◆ TASK DETAILS:
Please print the entries below exactly, from the line with "Search (1135, 302)" through the line with "Collections (150, 1392)", including both of those lines and leaving out all others.

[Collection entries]
──────

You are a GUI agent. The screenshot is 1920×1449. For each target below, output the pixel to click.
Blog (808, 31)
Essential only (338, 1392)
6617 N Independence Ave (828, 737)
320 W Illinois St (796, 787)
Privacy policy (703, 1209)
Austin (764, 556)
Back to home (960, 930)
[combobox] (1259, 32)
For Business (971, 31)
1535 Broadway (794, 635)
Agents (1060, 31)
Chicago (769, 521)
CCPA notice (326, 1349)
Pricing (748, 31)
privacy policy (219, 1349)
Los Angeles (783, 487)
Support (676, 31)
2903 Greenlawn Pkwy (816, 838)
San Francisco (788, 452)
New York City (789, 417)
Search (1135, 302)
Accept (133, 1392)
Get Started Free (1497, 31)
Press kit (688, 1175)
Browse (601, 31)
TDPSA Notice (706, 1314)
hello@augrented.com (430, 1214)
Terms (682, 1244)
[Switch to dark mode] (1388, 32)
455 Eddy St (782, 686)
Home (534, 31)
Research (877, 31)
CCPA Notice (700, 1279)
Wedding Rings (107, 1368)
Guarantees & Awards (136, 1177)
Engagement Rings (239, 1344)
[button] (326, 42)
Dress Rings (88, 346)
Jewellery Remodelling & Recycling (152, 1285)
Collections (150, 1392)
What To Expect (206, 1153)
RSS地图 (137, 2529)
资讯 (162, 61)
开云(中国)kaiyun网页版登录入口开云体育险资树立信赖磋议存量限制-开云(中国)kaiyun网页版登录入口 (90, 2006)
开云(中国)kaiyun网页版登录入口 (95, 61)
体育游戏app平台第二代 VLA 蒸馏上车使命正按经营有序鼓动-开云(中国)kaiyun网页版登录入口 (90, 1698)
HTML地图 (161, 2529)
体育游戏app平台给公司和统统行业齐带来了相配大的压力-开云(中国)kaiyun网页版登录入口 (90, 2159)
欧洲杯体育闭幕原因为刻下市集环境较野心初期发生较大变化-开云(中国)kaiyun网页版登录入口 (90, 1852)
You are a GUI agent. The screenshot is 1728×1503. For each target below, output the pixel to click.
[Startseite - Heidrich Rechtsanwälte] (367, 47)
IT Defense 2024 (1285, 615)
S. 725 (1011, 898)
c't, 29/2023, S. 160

──────

◆ REPLY:
Search (1135, 302)
Accept (133, 1392)
Get Started Free (1497, 31)
Press kit (688, 1175)
Browse (601, 31)
TDPSA Notice (706, 1314)
hello@augrented.com (430, 1214)
Terms (682, 1244)
[Switch to dark mode] (1388, 32)
455 Eddy St (782, 686)
Home (534, 31)
Research (877, 31)
CCPA Notice (700, 1279)
Wedding Rings (107, 1368)
Guarantees & Awards (136, 1177)
Engagement Rings (239, 1344)
[button] (326, 42)
Dress Rings (88, 346)
Jewellery Remodelling & Recycling (152, 1285)
Collections (150, 1392)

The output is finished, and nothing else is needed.